Ask A Queer: Chen Wine

Photo courtesy of Chen.

Photo courtesy of Chen.

Today’s queer is Chen (pronounced with the ''ch'' like in ''l'chaim'') Wine, a 21-year-old woman from Israel. Chen is a translator for English to Hebrew (and vice versa) and will be getting a degree in classical singing next year with the aspiration of being a professional opera singer. She loves fashion and styling, especially vintage and thrift shopping, singing and playing the piano, drawing, reading as many fantasy books as she possibly can and playing with makeup.

You can find Chen on Instagram under the handle @wine_princess_.

If there is a word you don’t understand in this blog post, you can consult the main page of “Ask A Queer” for definitions.
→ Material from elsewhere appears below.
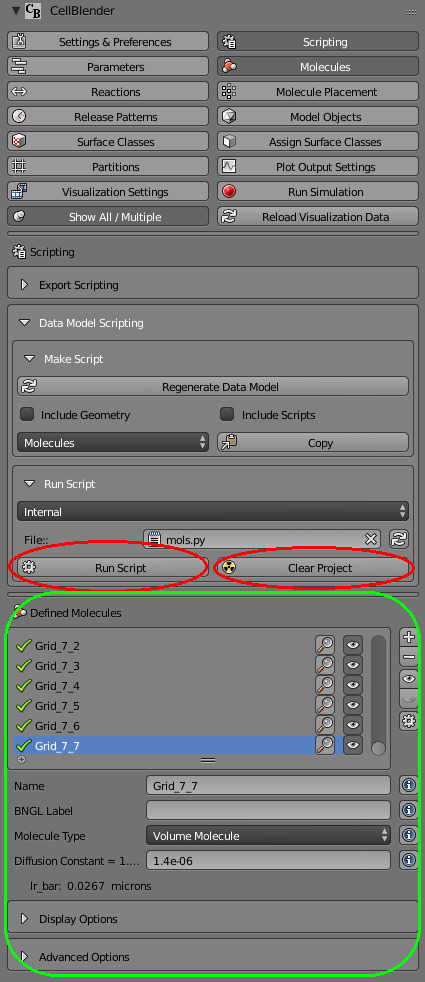Enable the Include Scripts checkbox
This screenshot has height=982, width=425.
click(x=228, y=415)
Now let’s get into it! The following responses from Chen were only edited for clarity. These words and this experience are all hers.

How do you identify? What are your pronouns?
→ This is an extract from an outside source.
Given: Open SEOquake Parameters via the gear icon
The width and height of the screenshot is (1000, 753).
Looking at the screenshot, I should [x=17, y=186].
I am a cis, bisexual queer woman, and my pronouns are she/her.

What do you wish people understood about your identity?

I came out as bi when I was 13, and spent most of my teenage years in a committed relationship with a man. During that time (being in a “straight passing relationship”) I suffered from a lot of biphobia, most of which was internalized. I felt pressured to be seen making out with girls in parties, to comment about other girls and discuss their bodies with other men, because how else would they know I was bi, right?  

I was constantly asked if I had experience with girls, and when I responded that I did, I was asked for the details. This made me feel as if I was faking it, wasn’t “bi enough,” and like I constantly had to show other people my “bisexual certificate.” Most of all, it made me feel as if my sexual identity belonged to other people, and not to me. At the time I didn’t even realize something was wrong.  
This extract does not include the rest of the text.